** Page excerpt **

>>>>

M.S.P.
Nadar Sons, Virudhu Nagar Vs. Commissioner of Income Tax (Central), Madras [1993] INSC 244 (28 April 1993)
Jeevan
Reddy, B.P. (J) Jeevan Reddy, B.P. (J) Venkatachala N. (J)
CITATION:
1994 AIR 1298 1993 SCR (3) 446 1993 SCC Supl. (3) 416 JT 1993 (3) 688 1993
SCALE (2)678
ACT:
%
Income Tax Act 1961:
Sections
70 (2) (ii) and 80T-Assessee- Selling shares held in companies-Long term
capital gain as well as long term capital loss-Capital gains-Computation of.
HEAD NOTE:
The
appellant-assessee was a Registered Firm. The assessment year concerned was
1973-74. During the relevant previous year being the financial year 1972-73,
the assessee sold shares it held in several companies; from the sale in three
companies it secured a gross long terms capital gain of Rs.5,61,508 However, in
the sale of shares in six other companies it sustained a long term capital loss
in a sum of Rs. 96,583. The assessee computed the capital gains on these
transactions of sale of shares less the deductions under Section 80-T(b) and
Section 80T (b) (ii) (1) and showed a profit of Rs. 1,81,671.00 The Income-Tax
Officer did not agree with the mode of computation indicated by the asssessee;
and set off the long term capital loss against the long term capital gain in
the first instance and then applied the deductions, provided by Section 80-T to
the balance figure and ultimately computed the capital gains included in the
total income at Rs. 2,29,963.
The assessee
aggrieved by the aforesaid assessment preferred an appeal which was dismissed
by the Appellate Assistant Commissioner.
In
further appeal by the assessee the Tribunal agreed with the assessee's
computation.
Revenue
asked for and obtained a reference which the High Court answered in the
negative i.e. in favour of the Revenue.
The
High Court held that the income from capital gains constituted a separate head
of income under the Income Tax Act and that capital gains are bifurcated into
long term capital gains and short term capital gains, and 446 447 relying on
the decision in Commissioner of income Tax v. Sigappi Achi, 140 I.T.R. 448 held
that in the instant case it was concerned only with long term capital gains,
and that Section 70 (2) (ii) prescribes the manner in which the loss from sale
of long term capital asset is to be set off.
In the
appeal to this Court it was submitted on behalf of the appellant assessee that
according to the provisions and scheme of the Income-Tax Act capital gains had
to be computed in respect of each asset separately and that Section 80-T
prescribes different percentages of deduction for different types of capital
assets, and that the correct method, therefore, is to compute the capital gains
with respect to each asset transferred saparately, in accordance with Section
80-T before setting off the losses.
Dismissing
the appeal, this Court,
HELD:
1. This is not a case where the assets transferred by the assessee during the
relevant previous year consisted of both the types of capital assets, mentioned
in sub- clauses (i) and (ii) of clause (b) of Section 80-T. They were of only
one type namely those failing under sub-clause (ii) viz. shares. From the sale
of certain shares the assessee derived profit and from the sale of certain
other shares, he suffered loss. (450-E)

<<<<

** Dataset excerpt **
>>>>

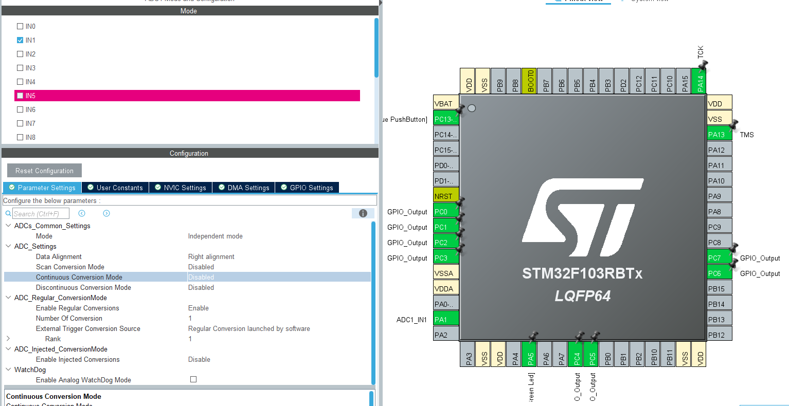Collapse the ADC_Settings section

<<<<

** Exercises to complete **
(A) From the tax case headnote above, set down the part that opens with the words containing "Nadar Sons, Virudhu" and closes with "loss-Capital gains-Computation of.".
(B) Answer these from the tax case headnote above:
(i) What assessment year did the case concern?
(ii) How much gross long term capital gain did the assessee secure from selling shares in three companies?
(iii) Who dismissed the assessee's first appeal?

** Responses in order **
(A)
Nadar Sons, Virudhu Nagar Vs. Commissioner of Income Tax (Central), Madras [1993] INSC 244 (28 April 1993)
Jeevan
Reddy, B.P. (J) Jeevan Reddy, B.P. (J) Venkatachala N. (J)
CITATION:
1994 AIR 1298 1993 SCR (3) 446 1993 SCC Supl. (3) 416 JT 1993 (3) 688 1993
SCALE (2)678
ACT:
%
Income Tax Act 1961:
Sections
70 (2) (ii) and 80T-Assessee- Selling shares held in companies-Long term
capital gain as well as long term capital loss-Capital gains-Computation of.

(B)
(i) 1973-74
(ii) Rs.5,61,508
(iii) The Appellate Assistant Commissioner